The company was given a warm welcome with a ribbon-cutting from the County Chamber of Commerce on Oct. 6 at their 989 Worthington Ave. address, just an earshot from the Green Cove Springs Marina and the County Port. 

“The ribbon-cutting was phenomenal,” he said. More than 60 attendees, including current and potential new customers, representatives from the propane industry, and community members, were on hand at the big event for a resource that could signal what the future looks like in the county.
Representatives from the Florida Propane Gas Association, which included Executive Director Dale Calhoun, were on hand to pitch attendees on the stability and cost-effectiveness of the fuel, along with everything propane had to offer.
“Today, we can actually introduce renewable propane. Most people think propane is just fossil fuels, but it’s not just fossil fuels. Yes, it comes from crude and natural gas, but you can have renewable propane,” Calhoun said.
The 7,000-square foot facility features 800 square feet of office space and an onsite fueling station that provides clients with service 24 hours a day, seven days a week with their 1,000-gallon propane tank. The digitally-operated system activates when drivers enter their PIN, mileage and vehicle number, which is connected to a network of 2,500 units across the United States.  

The company, which partners with Florida’s Finest Kustom Karts, which sells Golf Carts powered by electric and lithium batteries, provides clients with a wide range of services. They specialize in converting existing fleet vehicles to run on propane, which involves installing necessary equipment and systems and offering maintenance and support throughout the life cycle of converted vehicles. 

Precise also works closely with businesses to provide consultation and education about the benefits of using propane as an alternative fuel source. Martinez and his team explain the environmental and financial advantages of making the big switch. The 41-year-old spent 15 years in the alternative fuel industry and 21 in transportation.

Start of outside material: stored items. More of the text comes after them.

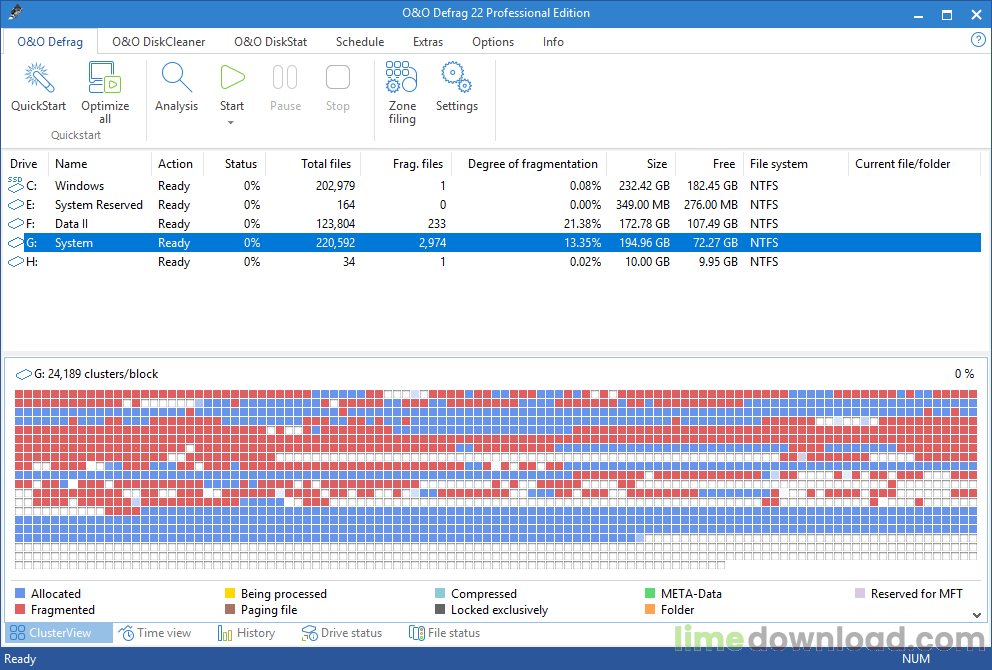Viewport: 992px width, 670px height.
Task: Open the File status view
Action: 444,633
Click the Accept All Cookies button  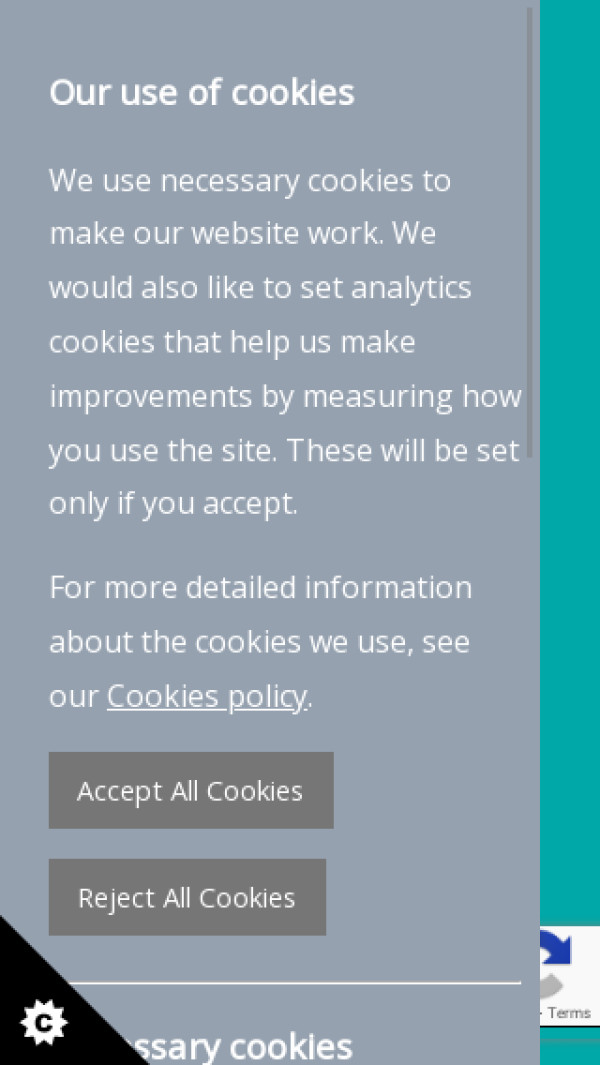(x=190, y=791)
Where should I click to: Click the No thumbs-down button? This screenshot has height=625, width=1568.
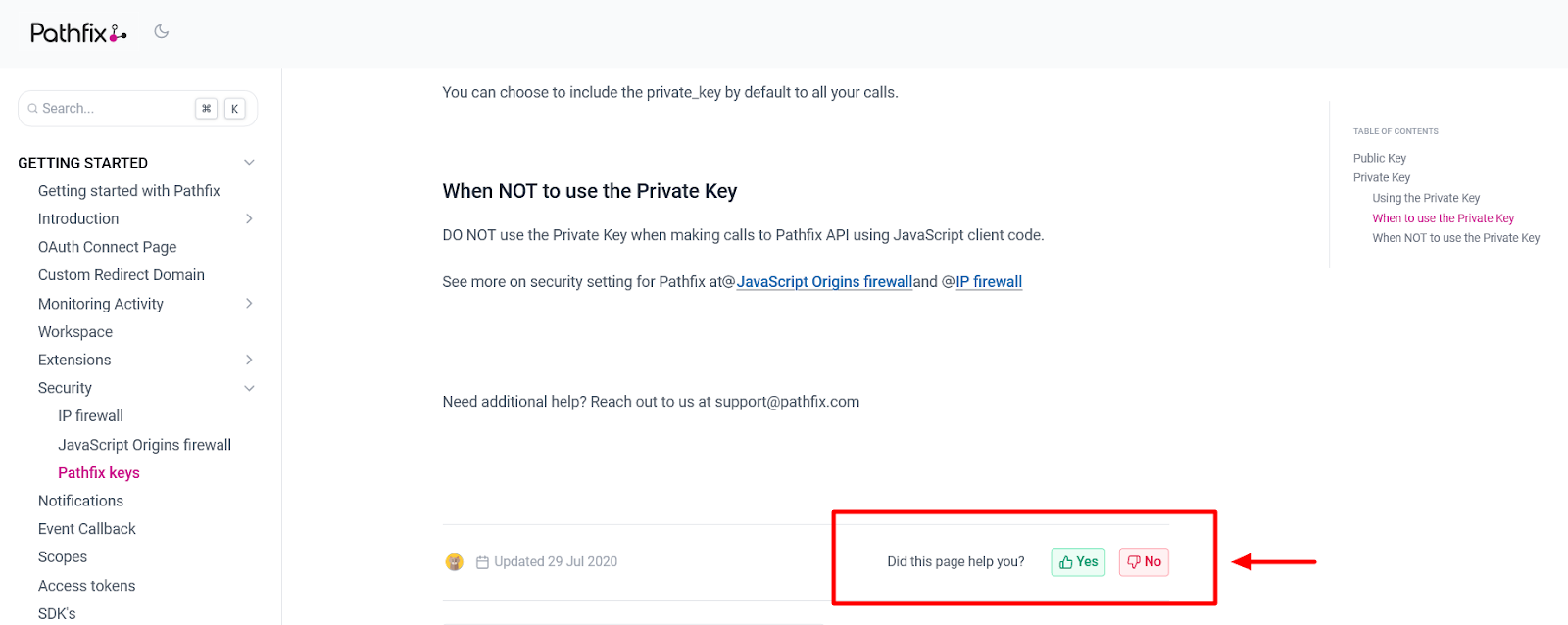click(x=1144, y=562)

But for the creative entrepreneur, the job isn’t done.

The county businessman, who recently closed on a deal for 80 vehicles for a Law Enforcement Agency in North Carolina, said that business owners that deploy fleet vehicles could see not only long-term savings but a return on investment on their decision to use propane in just six months to a year, depending on the vehicle. He said that this can allow business owners to reinvest in employee programs with savings, such as 401(k) plans and benefits. 

Propane-powered vehicles deployed at municipal, county or state levels for fleets like school districts, law enforcement and public works also have the potential to save taxpayer dollars with government incentives obtained by rebates and grants that encourage the use of alternative fuels.
Stipulations exist for converting a vehicle to propane. The cost typically ranges from $8,000-to-$12,000 to go green, Martinez said. However, an Alternative Fuel Tax Credit currently exists through the Inflation Reduction Act of 2022, active until 2024. That allows consumers to save 37 cents a gallon to power a motor vehicle or forklift with the colorless, odorless fuel. 

The future for going green isn’t solely by going electric, as currently demonstrated by Martinez and others utilizing propane.
“Electric makes sense for your golf cart or grocery-getter, but it doesn’t make sense for your workhorse (vehicle) yet,” he said.
He isn’t discounting electric, but the future could be propane, as embodied in the company’s showcase truck, a 2024 GMC 3500, that was on display last week at Trunk or Treat at the Julington Creek, where Martinez and his team passed out candy and marketed their product to potential clients.

The truck has two separate fueling systems, gas and propane, and the 40-gallon propane tank adds 1,000 miles of range. The propane tank can be placed in the back of the pickup or where the spare tire regularly sits in the undercarriage, with a dedicated line to hook up propane right beside the gas pump.
“If you move products or people, then propane should make sense for you,” Martinez said.